▸ PROBLEM DETAILS: What you return must match the data exactly, line for line.

-- DATA UNDER STUDY follows --

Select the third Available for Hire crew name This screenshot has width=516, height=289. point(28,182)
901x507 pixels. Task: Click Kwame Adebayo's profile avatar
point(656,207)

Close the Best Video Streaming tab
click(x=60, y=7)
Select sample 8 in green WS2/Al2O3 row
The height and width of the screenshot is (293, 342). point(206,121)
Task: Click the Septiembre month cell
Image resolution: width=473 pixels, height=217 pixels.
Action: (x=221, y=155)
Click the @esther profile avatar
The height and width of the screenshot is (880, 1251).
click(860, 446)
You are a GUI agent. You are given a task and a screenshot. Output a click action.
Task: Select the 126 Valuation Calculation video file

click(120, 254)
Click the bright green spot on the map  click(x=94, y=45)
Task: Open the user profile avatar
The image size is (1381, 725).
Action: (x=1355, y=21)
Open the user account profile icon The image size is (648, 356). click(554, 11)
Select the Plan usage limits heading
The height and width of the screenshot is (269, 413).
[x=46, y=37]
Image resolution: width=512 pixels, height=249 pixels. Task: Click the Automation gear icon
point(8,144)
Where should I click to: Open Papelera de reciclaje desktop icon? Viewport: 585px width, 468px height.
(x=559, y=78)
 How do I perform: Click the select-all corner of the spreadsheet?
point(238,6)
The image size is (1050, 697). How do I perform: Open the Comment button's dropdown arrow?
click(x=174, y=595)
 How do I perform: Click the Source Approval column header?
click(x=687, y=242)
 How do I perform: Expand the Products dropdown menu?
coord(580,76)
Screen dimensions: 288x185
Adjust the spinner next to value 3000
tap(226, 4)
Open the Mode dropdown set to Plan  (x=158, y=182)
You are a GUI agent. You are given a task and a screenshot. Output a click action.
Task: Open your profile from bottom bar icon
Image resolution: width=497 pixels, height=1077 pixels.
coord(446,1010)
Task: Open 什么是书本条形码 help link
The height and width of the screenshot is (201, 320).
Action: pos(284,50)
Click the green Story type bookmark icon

-- DATA UNDER STUDY concluded --

▸ OUTPUT FOR THIS EXERCISE:
Select the third Available for Hire crew name This screenshot has width=516, height=289. point(28,182)
901x507 pixels. Task: Click Kwame Adebayo's profile avatar
point(656,207)

Close the Best Video Streaming tab
click(x=60, y=7)
Select sample 8 in green WS2/Al2O3 row
The height and width of the screenshot is (293, 342). point(206,121)
Task: Click the Septiembre month cell
Image resolution: width=473 pixels, height=217 pixels.
Action: (x=221, y=155)
Click the @esther profile avatar
The height and width of the screenshot is (880, 1251).
click(860, 446)
You are a GUI agent. You are given a task and a screenshot. Output a click action.
Task: Select the 126 Valuation Calculation video file

click(120, 254)
Click the bright green spot on the map  click(x=94, y=45)
Task: Open the user profile avatar
The image size is (1381, 725).
Action: (x=1355, y=21)
Open the user account profile icon The image size is (648, 356). click(554, 11)
Select the Plan usage limits heading
The height and width of the screenshot is (269, 413).
[x=46, y=37]
Image resolution: width=512 pixels, height=249 pixels. Task: Click the Automation gear icon
point(8,144)
Where should I click to: Open Papelera de reciclaje desktop icon? Viewport: 585px width, 468px height.
(x=559, y=78)
 How do I perform: Click the select-all corner of the spreadsheet?
point(238,6)
The image size is (1050, 697). How do I perform: Open the Comment button's dropdown arrow?
click(x=174, y=595)
 How do I perform: Click the Source Approval column header?
click(x=687, y=242)
 How do I perform: Expand the Products dropdown menu?
coord(580,76)
Screen dimensions: 288x185
Adjust the spinner next to value 3000
tap(226, 4)
Open the Mode dropdown set to Plan  (x=158, y=182)
You are a GUI agent. You are given a task and a screenshot. Output a click action.
Task: Open your profile from bottom bar icon
Image resolution: width=497 pixels, height=1077 pixels.
coord(446,1010)
Task: Open 什么是书本条形码 help link
The height and width of the screenshot is (201, 320).
Action: pos(284,50)
Click the green Story type bookmark icon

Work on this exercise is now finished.